WHAT THE TASK ASKS: Where the material below has a line containing "Click the 3.6 Commute/Travel score badge", start repeating exactly, and keep going through the line containing "Given: Click the globe", with no other lines.

═════ LISTED RECORDS

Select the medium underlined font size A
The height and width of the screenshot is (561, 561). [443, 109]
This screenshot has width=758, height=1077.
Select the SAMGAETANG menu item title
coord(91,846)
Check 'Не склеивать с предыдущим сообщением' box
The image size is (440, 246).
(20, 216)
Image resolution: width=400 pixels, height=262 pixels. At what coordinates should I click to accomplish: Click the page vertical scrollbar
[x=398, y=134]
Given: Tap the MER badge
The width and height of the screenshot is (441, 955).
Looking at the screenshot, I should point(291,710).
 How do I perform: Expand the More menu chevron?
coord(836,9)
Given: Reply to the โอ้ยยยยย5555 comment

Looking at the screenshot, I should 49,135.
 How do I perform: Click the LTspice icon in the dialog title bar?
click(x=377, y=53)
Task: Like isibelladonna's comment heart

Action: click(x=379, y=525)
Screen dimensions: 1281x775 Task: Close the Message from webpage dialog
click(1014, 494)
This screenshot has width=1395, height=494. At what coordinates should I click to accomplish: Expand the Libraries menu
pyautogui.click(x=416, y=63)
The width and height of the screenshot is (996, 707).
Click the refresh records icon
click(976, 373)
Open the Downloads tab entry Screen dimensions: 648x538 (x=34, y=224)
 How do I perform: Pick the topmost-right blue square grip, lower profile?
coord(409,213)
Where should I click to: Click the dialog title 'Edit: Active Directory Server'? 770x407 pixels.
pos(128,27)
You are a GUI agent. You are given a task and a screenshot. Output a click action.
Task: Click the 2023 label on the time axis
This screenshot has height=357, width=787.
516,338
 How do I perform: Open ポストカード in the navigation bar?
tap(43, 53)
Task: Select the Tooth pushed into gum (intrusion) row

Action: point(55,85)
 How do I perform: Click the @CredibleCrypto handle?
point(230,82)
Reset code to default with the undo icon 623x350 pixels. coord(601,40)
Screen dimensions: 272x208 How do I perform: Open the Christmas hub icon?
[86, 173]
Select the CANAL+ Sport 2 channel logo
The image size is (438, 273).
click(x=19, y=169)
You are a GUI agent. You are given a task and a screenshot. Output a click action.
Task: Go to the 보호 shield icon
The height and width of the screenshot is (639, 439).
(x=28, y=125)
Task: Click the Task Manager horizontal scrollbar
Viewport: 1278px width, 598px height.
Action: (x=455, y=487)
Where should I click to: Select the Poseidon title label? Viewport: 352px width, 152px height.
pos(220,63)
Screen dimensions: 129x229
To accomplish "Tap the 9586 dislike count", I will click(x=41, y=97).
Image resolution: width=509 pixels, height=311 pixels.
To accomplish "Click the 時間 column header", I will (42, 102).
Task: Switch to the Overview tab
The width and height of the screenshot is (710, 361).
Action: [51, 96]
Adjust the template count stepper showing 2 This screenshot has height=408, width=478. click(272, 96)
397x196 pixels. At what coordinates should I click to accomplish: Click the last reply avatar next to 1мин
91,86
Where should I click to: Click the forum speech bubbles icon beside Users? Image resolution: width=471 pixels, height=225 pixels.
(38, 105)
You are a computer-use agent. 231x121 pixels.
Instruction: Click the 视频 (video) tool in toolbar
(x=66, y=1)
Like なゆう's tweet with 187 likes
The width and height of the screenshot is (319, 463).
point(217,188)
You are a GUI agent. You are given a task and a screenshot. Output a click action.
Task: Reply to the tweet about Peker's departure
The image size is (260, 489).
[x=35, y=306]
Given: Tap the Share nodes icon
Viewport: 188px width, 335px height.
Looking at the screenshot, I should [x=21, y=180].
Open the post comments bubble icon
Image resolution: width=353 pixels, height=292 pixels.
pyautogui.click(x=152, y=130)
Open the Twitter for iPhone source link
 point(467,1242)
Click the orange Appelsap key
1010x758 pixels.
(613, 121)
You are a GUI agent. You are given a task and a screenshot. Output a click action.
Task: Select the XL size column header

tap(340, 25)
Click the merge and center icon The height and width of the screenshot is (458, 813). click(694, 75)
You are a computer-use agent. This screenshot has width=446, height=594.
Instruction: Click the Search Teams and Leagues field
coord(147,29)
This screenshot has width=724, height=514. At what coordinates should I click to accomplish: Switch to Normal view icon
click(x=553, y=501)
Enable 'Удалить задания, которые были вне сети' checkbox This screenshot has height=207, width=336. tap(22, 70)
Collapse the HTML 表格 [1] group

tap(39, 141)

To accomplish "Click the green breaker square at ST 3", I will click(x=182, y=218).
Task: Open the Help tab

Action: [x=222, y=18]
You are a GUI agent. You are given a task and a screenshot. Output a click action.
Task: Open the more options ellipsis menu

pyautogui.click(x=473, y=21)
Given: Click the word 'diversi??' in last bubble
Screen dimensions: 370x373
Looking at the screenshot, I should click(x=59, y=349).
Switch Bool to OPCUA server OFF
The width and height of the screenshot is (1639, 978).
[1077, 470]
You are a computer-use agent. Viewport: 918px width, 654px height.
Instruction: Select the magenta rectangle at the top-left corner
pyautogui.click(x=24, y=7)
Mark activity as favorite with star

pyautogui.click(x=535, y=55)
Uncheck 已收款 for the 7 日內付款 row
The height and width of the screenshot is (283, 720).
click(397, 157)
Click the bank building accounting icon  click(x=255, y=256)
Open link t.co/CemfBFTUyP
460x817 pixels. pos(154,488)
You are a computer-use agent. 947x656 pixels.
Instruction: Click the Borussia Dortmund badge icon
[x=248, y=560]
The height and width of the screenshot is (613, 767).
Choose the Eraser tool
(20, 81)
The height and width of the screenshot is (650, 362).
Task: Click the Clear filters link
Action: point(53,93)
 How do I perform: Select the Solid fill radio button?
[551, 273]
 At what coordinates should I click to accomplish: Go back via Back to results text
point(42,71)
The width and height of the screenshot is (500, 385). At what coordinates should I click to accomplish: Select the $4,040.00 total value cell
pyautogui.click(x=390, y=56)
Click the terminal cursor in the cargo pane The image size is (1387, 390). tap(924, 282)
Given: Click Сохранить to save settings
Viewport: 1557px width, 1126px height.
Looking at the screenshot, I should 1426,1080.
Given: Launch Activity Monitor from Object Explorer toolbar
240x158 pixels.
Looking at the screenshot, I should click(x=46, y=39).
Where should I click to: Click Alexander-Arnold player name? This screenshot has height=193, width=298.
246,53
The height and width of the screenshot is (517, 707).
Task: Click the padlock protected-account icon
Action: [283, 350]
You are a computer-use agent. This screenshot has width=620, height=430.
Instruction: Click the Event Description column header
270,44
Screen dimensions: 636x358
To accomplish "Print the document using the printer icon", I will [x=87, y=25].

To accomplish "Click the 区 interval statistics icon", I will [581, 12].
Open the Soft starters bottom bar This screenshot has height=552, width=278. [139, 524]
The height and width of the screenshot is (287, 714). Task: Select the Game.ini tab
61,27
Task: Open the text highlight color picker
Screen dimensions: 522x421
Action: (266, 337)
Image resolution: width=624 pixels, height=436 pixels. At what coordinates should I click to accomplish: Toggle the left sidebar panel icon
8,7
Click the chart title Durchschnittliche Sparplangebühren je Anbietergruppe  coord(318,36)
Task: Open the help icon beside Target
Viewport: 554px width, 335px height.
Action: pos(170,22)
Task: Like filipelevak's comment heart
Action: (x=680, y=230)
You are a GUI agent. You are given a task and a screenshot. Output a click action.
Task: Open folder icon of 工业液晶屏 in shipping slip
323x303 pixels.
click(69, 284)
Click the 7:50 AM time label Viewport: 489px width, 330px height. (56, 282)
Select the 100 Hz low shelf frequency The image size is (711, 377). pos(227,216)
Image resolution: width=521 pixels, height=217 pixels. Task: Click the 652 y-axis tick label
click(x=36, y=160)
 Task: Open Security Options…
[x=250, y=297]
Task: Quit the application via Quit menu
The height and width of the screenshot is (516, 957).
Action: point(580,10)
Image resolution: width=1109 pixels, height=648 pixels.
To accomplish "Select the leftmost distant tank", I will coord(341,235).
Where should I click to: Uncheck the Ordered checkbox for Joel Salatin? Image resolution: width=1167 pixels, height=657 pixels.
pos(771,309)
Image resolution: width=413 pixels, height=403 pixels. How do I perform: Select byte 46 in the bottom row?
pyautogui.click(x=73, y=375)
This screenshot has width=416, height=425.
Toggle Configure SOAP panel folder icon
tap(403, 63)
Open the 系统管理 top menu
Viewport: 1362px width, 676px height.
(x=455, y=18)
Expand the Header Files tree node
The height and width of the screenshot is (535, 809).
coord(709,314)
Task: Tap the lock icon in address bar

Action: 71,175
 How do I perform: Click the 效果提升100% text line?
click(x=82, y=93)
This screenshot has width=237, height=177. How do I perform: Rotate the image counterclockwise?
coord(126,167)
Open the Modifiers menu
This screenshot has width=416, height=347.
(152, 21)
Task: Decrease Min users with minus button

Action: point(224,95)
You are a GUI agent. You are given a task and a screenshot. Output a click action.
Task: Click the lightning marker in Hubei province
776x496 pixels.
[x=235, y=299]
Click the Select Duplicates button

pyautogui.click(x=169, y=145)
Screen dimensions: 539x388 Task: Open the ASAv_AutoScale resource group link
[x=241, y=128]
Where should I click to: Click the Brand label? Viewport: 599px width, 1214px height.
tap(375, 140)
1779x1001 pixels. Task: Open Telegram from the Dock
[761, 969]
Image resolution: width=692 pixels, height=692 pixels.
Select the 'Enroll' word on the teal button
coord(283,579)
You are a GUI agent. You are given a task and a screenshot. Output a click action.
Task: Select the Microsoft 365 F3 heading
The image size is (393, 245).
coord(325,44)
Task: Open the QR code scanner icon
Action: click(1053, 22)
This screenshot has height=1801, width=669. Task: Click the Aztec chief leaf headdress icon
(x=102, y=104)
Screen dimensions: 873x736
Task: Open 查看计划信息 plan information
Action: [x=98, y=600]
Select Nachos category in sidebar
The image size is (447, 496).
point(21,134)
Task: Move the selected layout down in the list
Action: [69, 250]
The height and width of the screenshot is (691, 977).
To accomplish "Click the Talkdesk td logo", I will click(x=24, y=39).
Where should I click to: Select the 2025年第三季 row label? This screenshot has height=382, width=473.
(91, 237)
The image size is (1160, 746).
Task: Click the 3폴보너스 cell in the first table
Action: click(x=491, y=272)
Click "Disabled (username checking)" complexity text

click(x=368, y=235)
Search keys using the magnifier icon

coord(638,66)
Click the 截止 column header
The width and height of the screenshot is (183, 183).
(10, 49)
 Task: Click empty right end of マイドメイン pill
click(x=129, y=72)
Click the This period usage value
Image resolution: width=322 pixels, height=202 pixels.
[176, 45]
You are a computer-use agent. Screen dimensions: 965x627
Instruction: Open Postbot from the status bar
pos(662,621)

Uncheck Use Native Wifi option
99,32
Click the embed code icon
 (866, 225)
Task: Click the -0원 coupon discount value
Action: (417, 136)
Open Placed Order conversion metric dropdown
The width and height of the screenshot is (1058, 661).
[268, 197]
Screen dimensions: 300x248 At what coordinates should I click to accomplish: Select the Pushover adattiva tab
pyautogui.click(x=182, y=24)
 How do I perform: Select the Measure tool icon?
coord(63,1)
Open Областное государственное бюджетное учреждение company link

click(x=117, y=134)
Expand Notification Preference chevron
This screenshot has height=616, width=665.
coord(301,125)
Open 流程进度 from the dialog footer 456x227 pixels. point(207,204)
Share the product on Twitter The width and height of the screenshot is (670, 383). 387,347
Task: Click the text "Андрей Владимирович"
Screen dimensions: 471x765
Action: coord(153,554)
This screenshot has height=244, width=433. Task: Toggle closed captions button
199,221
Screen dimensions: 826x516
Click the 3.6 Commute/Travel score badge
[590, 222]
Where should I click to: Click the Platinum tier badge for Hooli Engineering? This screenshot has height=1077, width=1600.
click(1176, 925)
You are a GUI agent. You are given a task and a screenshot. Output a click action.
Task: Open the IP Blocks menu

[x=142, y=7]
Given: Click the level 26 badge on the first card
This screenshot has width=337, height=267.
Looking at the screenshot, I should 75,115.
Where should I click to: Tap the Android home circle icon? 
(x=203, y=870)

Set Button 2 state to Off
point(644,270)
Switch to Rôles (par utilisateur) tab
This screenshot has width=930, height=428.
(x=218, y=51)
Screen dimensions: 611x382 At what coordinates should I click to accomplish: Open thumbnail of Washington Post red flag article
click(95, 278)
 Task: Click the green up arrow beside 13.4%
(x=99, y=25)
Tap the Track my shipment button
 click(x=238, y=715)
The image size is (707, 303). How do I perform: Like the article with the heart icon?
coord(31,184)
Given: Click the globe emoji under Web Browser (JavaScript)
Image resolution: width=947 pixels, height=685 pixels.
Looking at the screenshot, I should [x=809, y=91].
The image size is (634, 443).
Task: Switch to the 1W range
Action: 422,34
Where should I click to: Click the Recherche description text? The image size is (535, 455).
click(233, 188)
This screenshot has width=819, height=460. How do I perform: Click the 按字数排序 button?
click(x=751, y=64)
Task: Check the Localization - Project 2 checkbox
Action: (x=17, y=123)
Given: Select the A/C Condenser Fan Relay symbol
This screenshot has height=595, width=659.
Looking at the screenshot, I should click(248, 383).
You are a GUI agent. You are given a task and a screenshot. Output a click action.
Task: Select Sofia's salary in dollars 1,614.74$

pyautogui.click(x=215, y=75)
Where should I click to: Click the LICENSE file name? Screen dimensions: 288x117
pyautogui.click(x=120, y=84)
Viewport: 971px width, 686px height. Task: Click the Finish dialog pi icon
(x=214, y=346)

══════════

OUTPUT OF THE TASK:
Click the 3.6 Commute/Travel score badge
[590, 222]
Where should I click to: Click the Platinum tier badge for Hooli Engineering? This screenshot has height=1077, width=1600.
click(1176, 925)
You are a GUI agent. You are given a task and a screenshot. Output a click action.
Task: Open the IP Blocks menu

[x=142, y=7]
Given: Click the level 26 badge on the first card
This screenshot has width=337, height=267.
Looking at the screenshot, I should 75,115.
Where should I click to: Tap the Android home circle icon? 
(x=203, y=870)

Set Button 2 state to Off
point(644,270)
Switch to Rôles (par utilisateur) tab
This screenshot has width=930, height=428.
(x=218, y=51)
Screen dimensions: 611x382 At what coordinates should I click to accomplish: Open thumbnail of Washington Post red flag article
click(95, 278)
 Task: Click the green up arrow beside 13.4%
(x=99, y=25)
Tap the Track my shipment button
 click(x=238, y=715)
The image size is (707, 303). How do I perform: Like the article with the heart icon?
coord(31,184)
Given: Click the globe emoji under Web Browser (JavaScript)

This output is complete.